▶ **Problem to work on**: Whenever a line below includes the string "agent", show it.

▶ **Data supplied**:
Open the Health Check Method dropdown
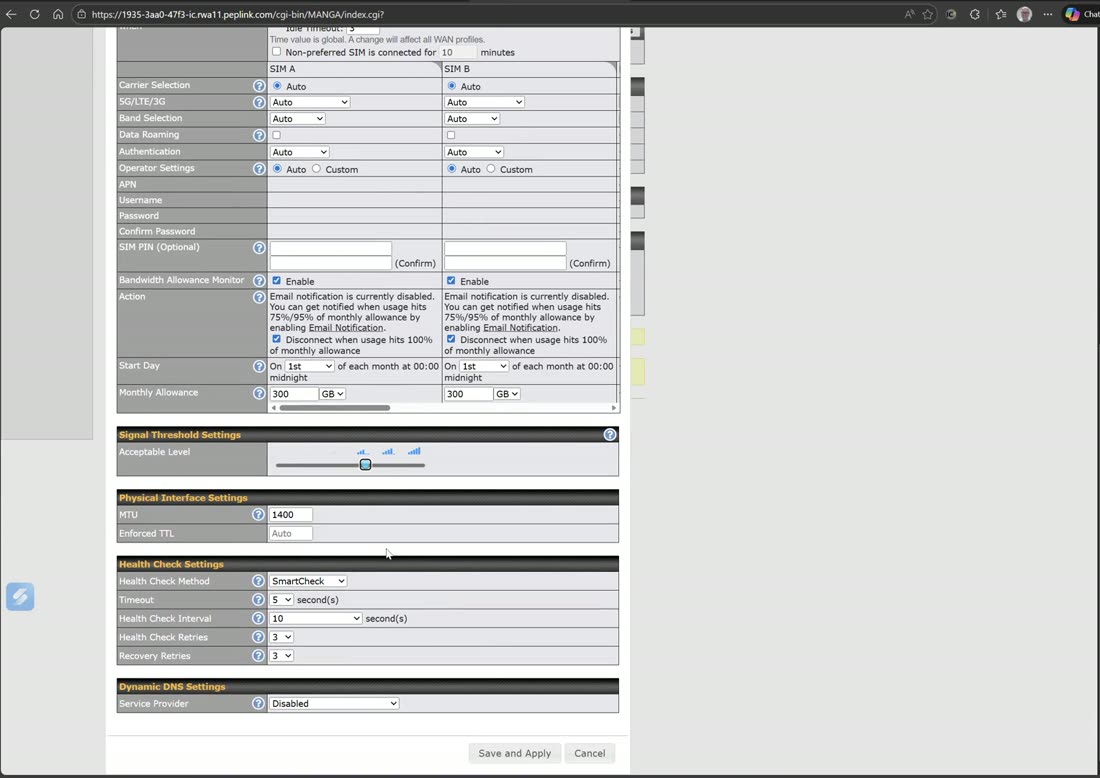point(308,581)
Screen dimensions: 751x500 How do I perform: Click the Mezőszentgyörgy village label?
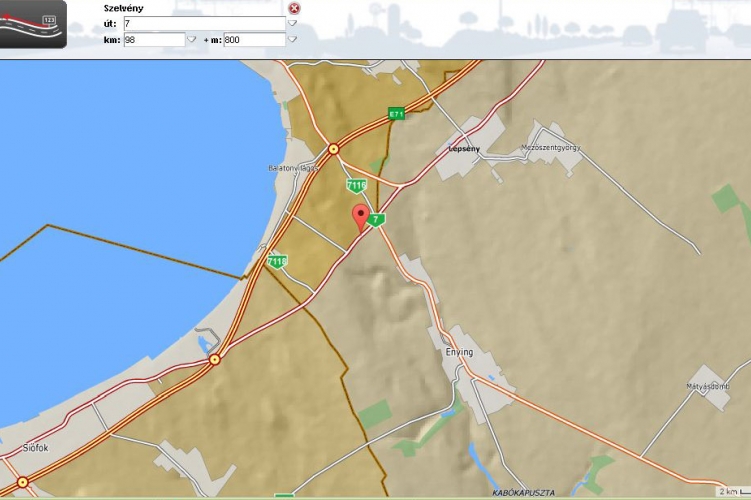pyautogui.click(x=551, y=149)
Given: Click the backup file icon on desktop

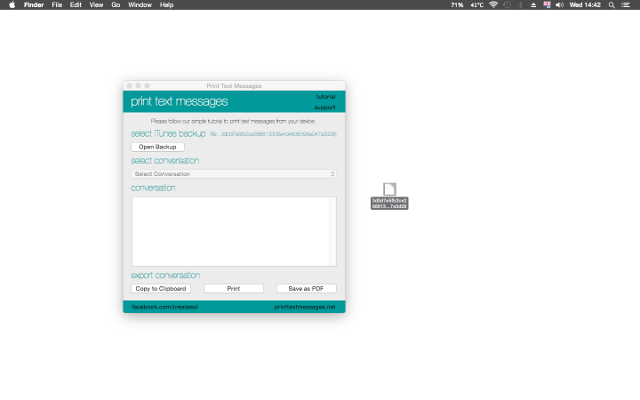Looking at the screenshot, I should pyautogui.click(x=389, y=189).
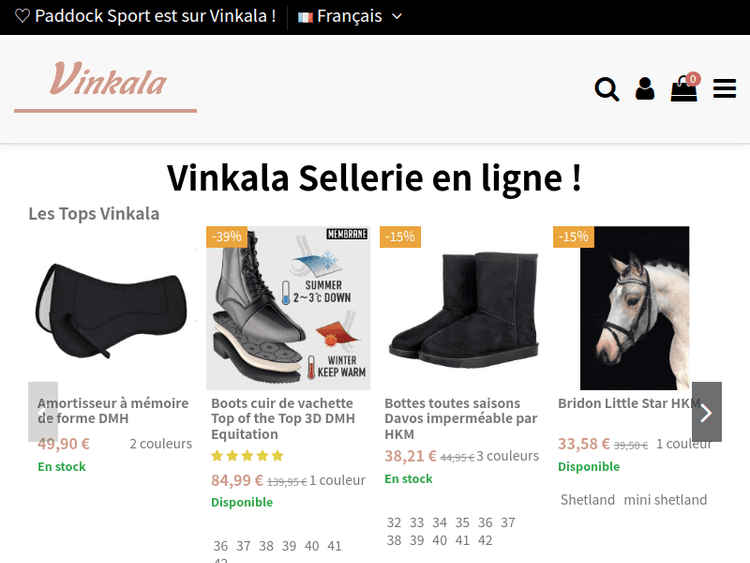Open the hamburger menu icon
Screen dimensions: 750x563
point(724,89)
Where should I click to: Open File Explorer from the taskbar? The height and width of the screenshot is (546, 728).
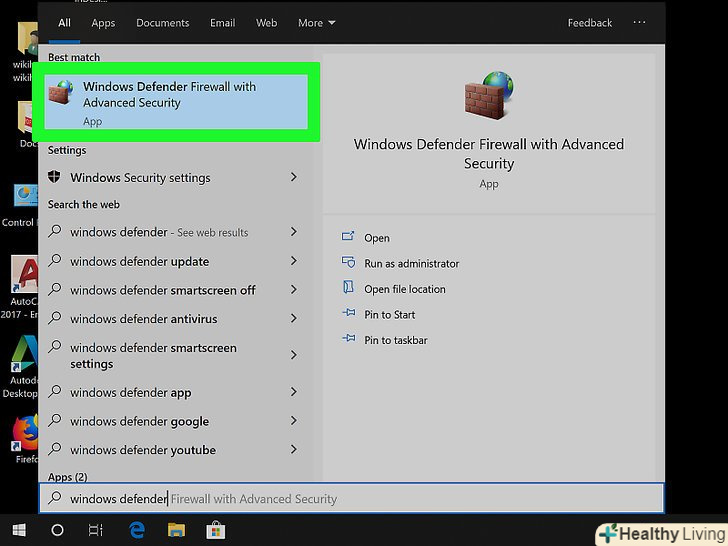coord(176,530)
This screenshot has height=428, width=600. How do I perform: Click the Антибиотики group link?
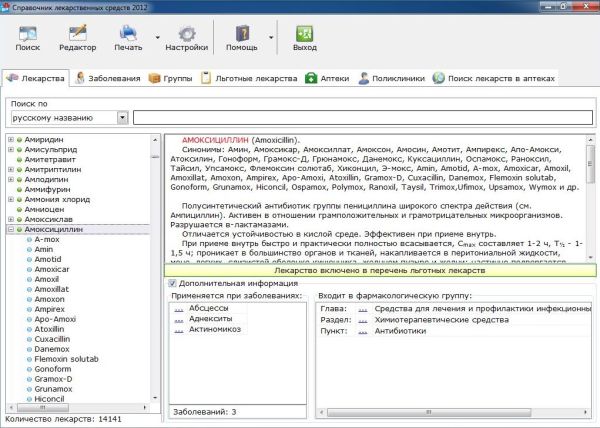coord(400,331)
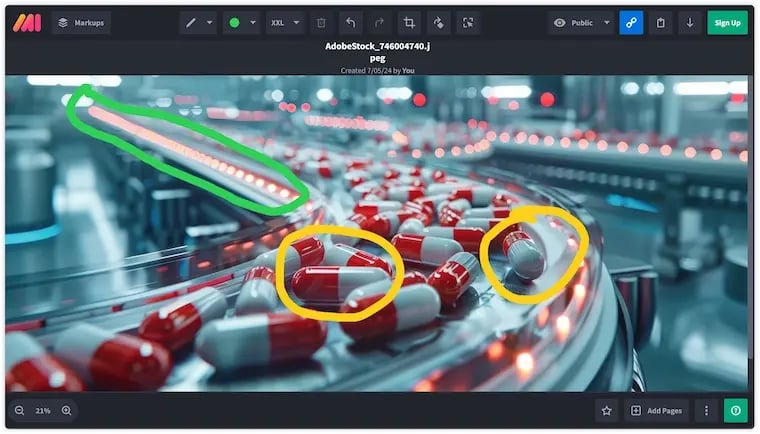760x434 pixels.
Task: Copy markup to clipboard
Action: [x=661, y=22]
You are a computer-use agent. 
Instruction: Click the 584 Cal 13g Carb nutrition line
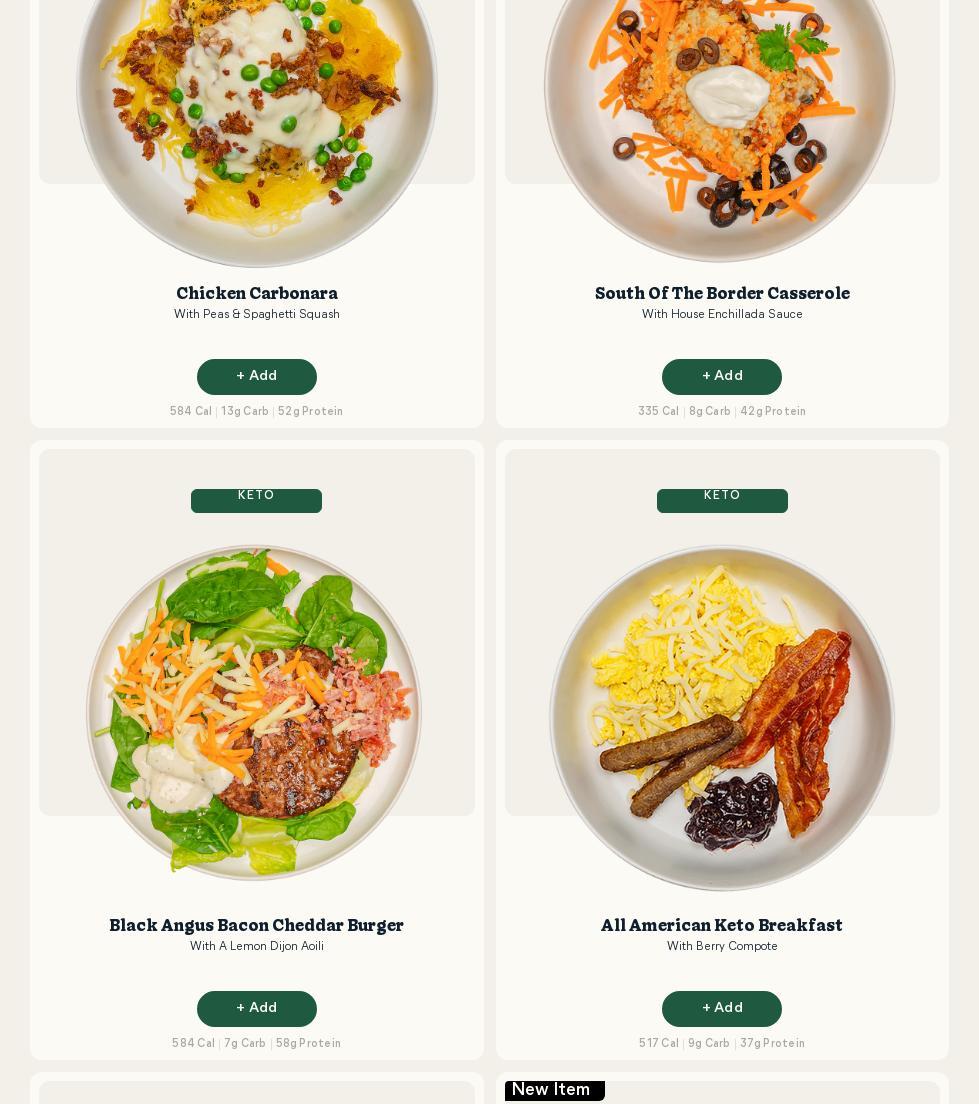(256, 411)
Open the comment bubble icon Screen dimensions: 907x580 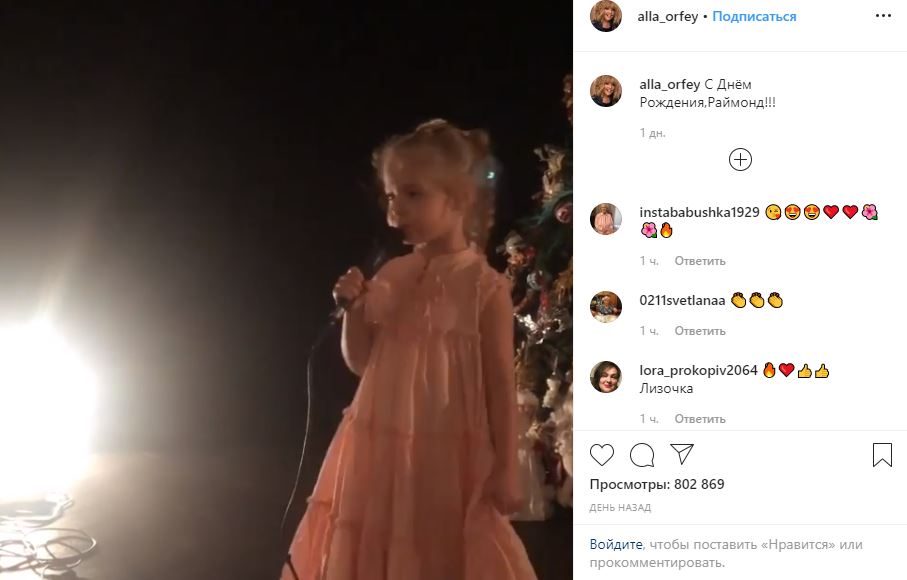click(642, 455)
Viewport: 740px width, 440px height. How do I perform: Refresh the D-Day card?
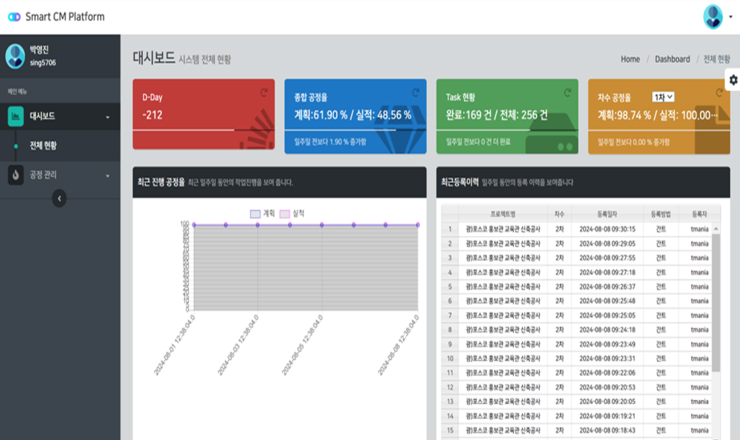(x=262, y=93)
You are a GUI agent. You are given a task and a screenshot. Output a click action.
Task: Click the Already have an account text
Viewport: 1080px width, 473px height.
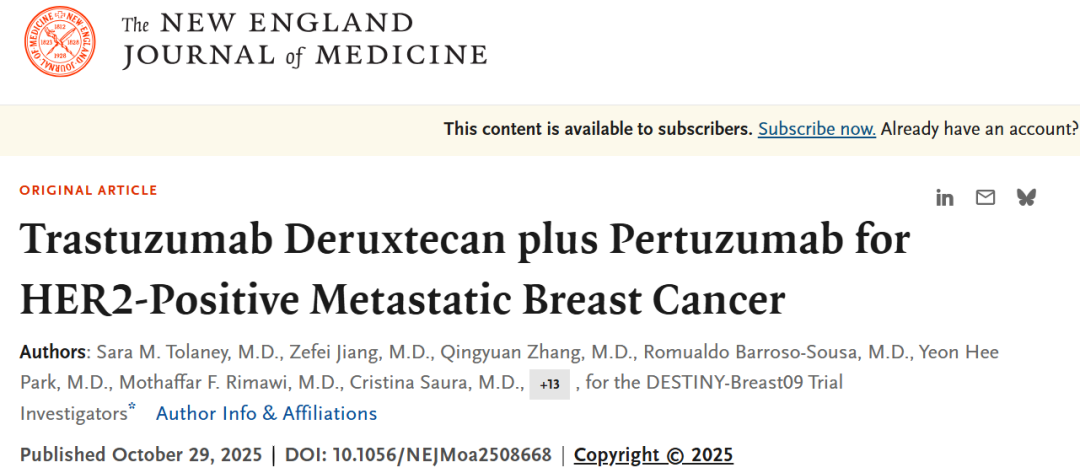point(979,129)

▶ **Solution to this exercise**:
You are a computer-use agent. 
You are a GUI agent. You are given a task and a screenshot. Output a click action.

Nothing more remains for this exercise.